My mother-in-law was just diagnosed with PLS

[WorriedGirl]

So this is all very new to me. Her symptoms seemed to have progressed very rapidly (she's gone from slightly off-balance in November 2009 to needing a walker and slurring noticeably by October 2010). In hindsight, perhaps some more mild symptoms (trouble swallowing/choking, random bouts of uncontrolled laughing, etc.) may have been evident a few months in early 2009, but we just wrote it off as weird, isolated events.

So, a few questions:

I read several posts where people say that think/fear a case of PLS "has turned into" ALS. Can this happen? Or is this just shorthand for "they diagnosed it as PLS, but it's actually ALS?" I'd like to feel confident in my MIL's diagnosis, because she rec'd it from an ALS Center of Excellence, but should I worry (that is, worry more than I already am?)

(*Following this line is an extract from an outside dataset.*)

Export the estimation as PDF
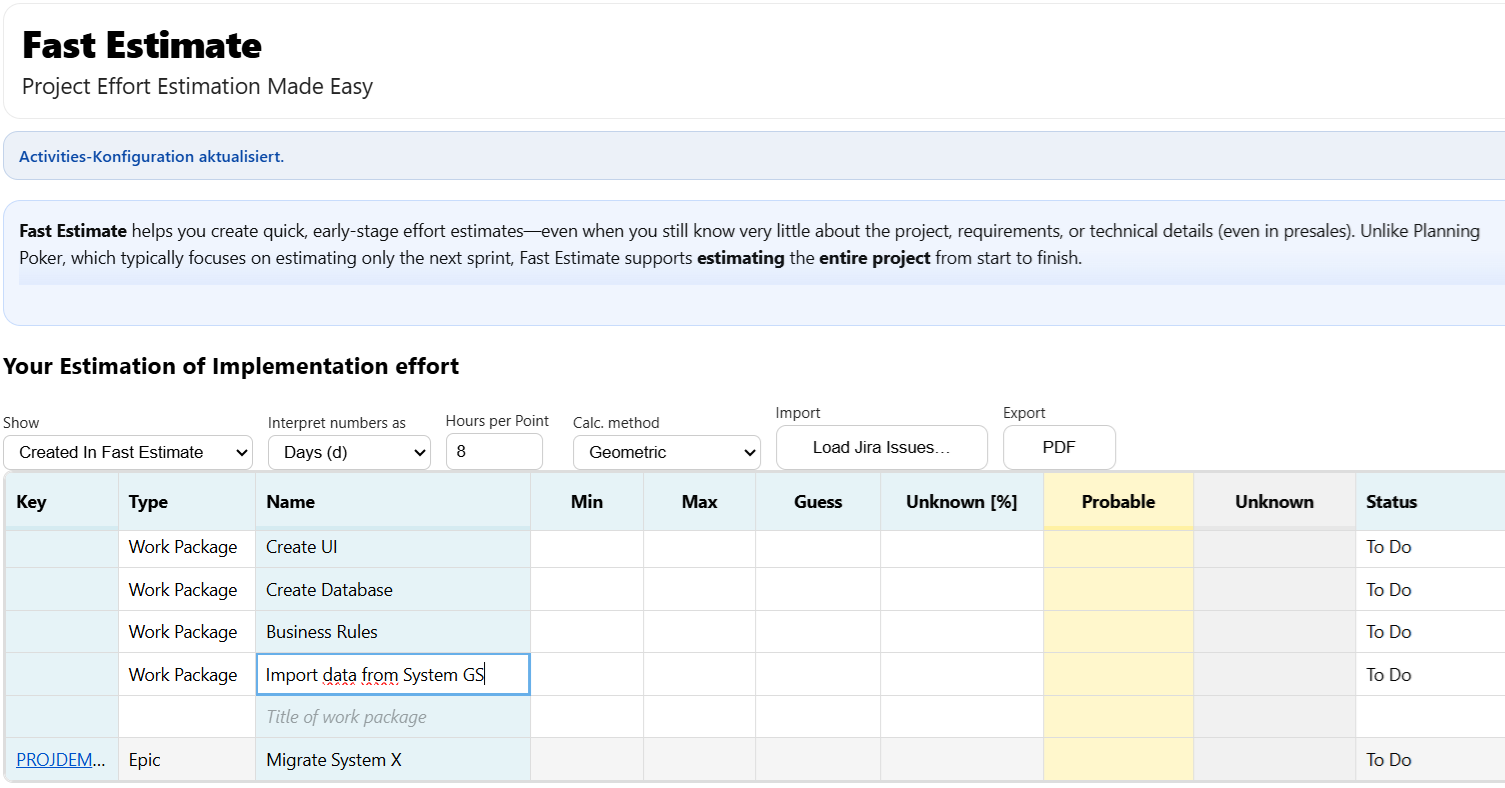The image size is (1505, 788). point(1059,447)
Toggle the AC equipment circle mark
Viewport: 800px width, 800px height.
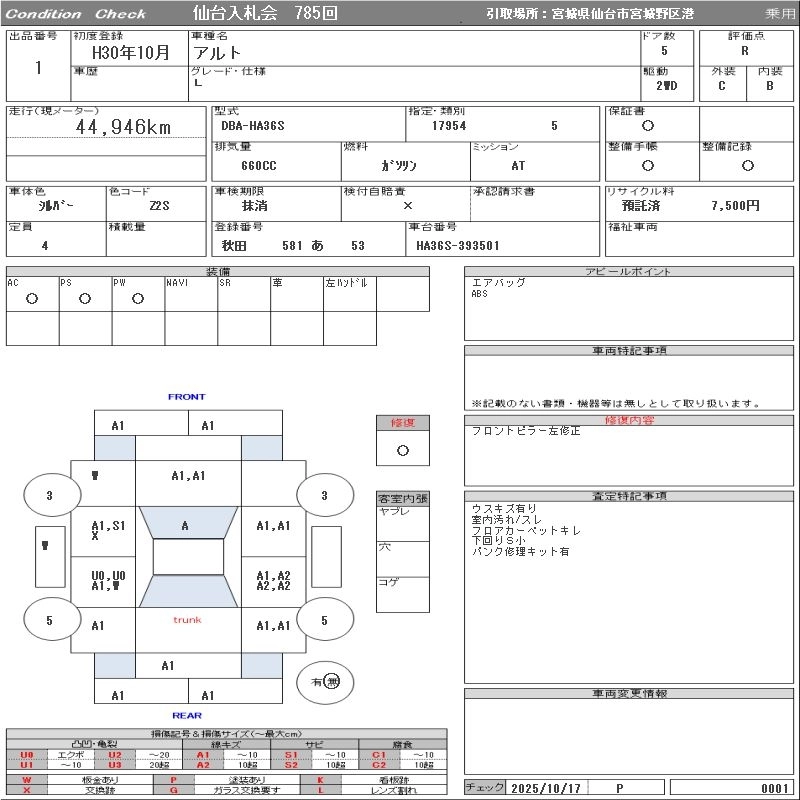pyautogui.click(x=32, y=299)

What is the best thing I can do to help my MIL? She's a very determined and stubborn woman and she hates being fussed over.

How can I support my husband and my siblings-in-law, who are obviously worried about their mother?

What's the best way to explain what's happening to Grandma to my children (who are 12 and 5)?

Thanks for listening!

 

[joelc]

Sorry about the diagnosis. PLS is a disease that only affects the UMN (Upper Motor Neurons). ALS affects both the UMN and the LMN. She was not likely misdiagnosed, PLS can sometimes turn into ALS if the LMN's start to be affected.

The best thing to do is try to treat her as normal as possible. Most people appreciate it when you do this. Remember, she is still the same person she always has been. It you see things you could help with don't ask, just do them.

As far as your children, tell them a little about what is happening, don't unload all the details all at once. They will come back and ask more questions later. You know your children better than anyone and know how much they can handle right now.

 

[AKmom]

Welcome to the group!
Joel gave some very excellent advice. I have found that some people (the ones who are not members of my direct family) will make me feel like a complete invalid when I can still do things. I do need help with some things like some of the housework (cannot scrub floors or walls anymore...not enough strength) but I can still manage quite a bit of things. If I need help I will ask for it. Its not being stubborn...its being me.

I suppose someday that maybe my desease will decline to the point of needing constant help but that day hasn't come yet, so I will do as much as I can to overcome my challenges. Don't want others to push me that way.

Its awesome you want to help your mil, I think the best way to help her is to talk about it with her and let her tell you what she would like help with if anything. Then just let her know you are here for her if she needs anything.

 

[Tokahfang]

The single most important piece of advice I can give is this: take no for an answer!

If you "ask" to help, and then get told no, but push your way through and do it anyway, you demean her choices, her personhood, and make your question a lie. When she does need help and realizes it, she certainly won't ask you given any choice at all! We crips spend a lot of time figuring out new ways to do stuff, and we need space to do that. But do ask if she wants help, or offer specific services, it makes asking you later easier. Oh, and assume she CAN do stuff/participate/etc rather than "its too bad we can't do BLAH anymore.... dramatic sigh!" She can back off when she needs to.

In full truth, the docs themselves aren't sure how the PLS-ALS thing works. Some docs see them as seperate diagnoses, and so if you end up with LMN trouble, then you were misdiagnosed. Some see PLS as a variant of ALS, others as a variant of spastic paraplegia. Its all a bit ideological, I'm afraid! What we can say for sure is that some percentage of people with PLS diagnoses (the percentage wildly varies depending on country, it seems) end up diagnosed with ALS later on. The switch generally occurs within 5 years, after that they feel you're pretty safe.

Many PLSers have periods of very slow or no noticeable progression, so don't lose hope for you MIL. We are all on very different rollercoaster tracks, and just need to take life day by day as it comes.